**Provided information**
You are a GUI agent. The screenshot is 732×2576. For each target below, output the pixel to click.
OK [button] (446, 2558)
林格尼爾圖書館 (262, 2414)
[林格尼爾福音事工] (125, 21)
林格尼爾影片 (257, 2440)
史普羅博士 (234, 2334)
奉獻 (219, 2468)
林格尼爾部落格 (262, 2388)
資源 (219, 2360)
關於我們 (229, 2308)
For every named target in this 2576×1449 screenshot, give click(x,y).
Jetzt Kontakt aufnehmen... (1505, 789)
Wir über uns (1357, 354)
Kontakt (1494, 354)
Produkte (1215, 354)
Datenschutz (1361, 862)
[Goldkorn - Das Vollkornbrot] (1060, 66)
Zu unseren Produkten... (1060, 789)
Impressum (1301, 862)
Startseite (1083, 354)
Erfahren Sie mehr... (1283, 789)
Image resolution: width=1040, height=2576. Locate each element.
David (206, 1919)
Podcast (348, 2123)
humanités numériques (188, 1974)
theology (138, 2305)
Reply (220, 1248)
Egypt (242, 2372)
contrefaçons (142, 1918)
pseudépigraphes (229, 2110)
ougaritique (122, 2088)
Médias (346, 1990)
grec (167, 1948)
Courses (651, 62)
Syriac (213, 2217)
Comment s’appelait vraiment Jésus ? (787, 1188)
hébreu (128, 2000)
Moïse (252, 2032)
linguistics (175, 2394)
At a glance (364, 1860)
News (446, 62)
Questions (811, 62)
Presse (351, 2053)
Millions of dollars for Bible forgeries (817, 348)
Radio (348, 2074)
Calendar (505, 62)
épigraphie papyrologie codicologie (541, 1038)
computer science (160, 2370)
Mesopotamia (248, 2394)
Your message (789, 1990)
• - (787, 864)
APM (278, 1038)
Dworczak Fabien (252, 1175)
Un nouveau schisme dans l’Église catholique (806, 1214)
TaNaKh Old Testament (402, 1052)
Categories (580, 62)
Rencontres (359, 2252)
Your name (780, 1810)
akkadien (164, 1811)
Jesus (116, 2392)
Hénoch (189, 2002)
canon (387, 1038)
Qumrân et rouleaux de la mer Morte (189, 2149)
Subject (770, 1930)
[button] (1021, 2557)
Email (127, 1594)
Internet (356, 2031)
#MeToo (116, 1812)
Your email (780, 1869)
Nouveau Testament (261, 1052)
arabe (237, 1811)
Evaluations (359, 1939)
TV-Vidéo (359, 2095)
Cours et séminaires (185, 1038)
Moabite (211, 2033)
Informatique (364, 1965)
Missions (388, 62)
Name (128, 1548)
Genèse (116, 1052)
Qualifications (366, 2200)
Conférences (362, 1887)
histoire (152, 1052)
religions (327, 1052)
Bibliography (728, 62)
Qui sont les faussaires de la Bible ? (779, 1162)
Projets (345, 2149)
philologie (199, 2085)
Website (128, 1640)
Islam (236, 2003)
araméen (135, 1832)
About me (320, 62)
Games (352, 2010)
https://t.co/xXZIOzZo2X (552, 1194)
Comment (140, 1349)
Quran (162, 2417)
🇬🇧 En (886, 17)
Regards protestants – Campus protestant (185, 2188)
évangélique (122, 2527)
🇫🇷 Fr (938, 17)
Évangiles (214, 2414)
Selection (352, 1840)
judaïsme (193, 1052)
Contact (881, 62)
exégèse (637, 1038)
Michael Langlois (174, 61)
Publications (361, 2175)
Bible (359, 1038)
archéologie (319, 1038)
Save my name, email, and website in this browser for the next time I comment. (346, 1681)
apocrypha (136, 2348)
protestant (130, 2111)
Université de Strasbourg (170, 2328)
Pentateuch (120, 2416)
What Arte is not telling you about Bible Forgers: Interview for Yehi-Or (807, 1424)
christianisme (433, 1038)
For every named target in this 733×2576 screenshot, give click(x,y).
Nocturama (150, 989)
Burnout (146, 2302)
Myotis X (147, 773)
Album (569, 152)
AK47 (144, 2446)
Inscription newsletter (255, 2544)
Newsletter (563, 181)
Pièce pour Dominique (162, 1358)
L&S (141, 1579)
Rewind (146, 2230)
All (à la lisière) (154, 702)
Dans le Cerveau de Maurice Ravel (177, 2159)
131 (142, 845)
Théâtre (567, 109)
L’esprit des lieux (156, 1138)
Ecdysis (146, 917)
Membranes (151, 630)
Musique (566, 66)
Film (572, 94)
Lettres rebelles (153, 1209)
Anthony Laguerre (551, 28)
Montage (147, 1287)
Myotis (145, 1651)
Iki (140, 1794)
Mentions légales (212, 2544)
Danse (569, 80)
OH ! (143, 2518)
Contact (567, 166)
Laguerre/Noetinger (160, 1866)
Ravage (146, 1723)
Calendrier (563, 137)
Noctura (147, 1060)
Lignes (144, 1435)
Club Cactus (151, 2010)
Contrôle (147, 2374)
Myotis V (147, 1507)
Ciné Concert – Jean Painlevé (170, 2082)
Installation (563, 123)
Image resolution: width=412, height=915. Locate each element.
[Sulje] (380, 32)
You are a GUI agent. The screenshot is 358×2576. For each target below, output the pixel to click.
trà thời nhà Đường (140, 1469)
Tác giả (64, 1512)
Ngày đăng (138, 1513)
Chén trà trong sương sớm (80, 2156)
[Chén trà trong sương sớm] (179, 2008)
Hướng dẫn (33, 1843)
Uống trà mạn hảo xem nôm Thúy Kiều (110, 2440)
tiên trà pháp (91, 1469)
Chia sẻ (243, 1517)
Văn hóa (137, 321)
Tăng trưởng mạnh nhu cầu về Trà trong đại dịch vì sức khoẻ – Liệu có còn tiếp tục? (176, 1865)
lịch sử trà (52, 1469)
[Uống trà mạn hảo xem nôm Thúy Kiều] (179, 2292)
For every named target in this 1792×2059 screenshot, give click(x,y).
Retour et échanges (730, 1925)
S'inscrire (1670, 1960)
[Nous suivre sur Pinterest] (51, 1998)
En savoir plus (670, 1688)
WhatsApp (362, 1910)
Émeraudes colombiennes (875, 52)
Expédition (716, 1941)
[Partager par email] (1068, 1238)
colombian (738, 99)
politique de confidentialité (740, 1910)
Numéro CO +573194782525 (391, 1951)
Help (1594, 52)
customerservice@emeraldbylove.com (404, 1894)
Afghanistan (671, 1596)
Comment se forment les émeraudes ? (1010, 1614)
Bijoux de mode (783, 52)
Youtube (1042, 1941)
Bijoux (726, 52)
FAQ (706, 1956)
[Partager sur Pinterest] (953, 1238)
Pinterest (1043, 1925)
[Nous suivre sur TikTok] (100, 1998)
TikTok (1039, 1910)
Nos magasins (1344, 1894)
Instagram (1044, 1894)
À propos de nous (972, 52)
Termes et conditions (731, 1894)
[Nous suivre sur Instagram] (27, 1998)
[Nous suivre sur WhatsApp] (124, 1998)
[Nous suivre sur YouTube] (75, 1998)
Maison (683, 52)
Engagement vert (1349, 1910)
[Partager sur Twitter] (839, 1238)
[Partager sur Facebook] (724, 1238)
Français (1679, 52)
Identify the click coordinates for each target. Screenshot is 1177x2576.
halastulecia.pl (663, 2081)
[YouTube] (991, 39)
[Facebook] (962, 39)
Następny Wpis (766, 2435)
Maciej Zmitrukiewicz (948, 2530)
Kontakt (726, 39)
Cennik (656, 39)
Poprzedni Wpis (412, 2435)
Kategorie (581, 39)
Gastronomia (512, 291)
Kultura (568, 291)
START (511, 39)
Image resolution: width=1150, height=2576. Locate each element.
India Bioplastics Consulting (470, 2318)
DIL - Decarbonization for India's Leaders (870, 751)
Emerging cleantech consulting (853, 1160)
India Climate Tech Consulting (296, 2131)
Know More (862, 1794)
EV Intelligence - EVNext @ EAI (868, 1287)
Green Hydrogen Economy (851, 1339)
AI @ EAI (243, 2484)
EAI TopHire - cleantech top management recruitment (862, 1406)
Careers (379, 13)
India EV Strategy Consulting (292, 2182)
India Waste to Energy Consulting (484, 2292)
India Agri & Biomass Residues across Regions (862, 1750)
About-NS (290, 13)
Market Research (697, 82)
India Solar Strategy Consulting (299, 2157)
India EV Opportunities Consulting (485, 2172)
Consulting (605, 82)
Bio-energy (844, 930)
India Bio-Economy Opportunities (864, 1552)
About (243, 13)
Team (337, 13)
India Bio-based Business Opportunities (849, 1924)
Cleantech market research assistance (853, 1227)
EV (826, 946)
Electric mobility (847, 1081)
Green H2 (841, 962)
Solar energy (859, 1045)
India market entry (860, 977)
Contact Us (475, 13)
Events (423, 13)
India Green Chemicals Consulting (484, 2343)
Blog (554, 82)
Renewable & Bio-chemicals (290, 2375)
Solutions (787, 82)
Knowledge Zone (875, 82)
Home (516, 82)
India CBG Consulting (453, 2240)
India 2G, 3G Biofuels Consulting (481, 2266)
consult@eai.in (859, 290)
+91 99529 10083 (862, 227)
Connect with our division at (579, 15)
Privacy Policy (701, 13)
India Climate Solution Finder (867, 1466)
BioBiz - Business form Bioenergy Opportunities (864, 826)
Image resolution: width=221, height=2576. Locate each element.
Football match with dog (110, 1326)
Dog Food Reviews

**Problem statement**
Match on "Bible" and report each line of the data above that has it.

**Written response**
Millions of dollars for Bible forgeries (817, 348)
Qui sont les faussaires de la Bible ? (779, 1162)
Bible (359, 1038)
What Arte is not telling you about Bible Forgers: Interview for Yehi-Or (807, 1424)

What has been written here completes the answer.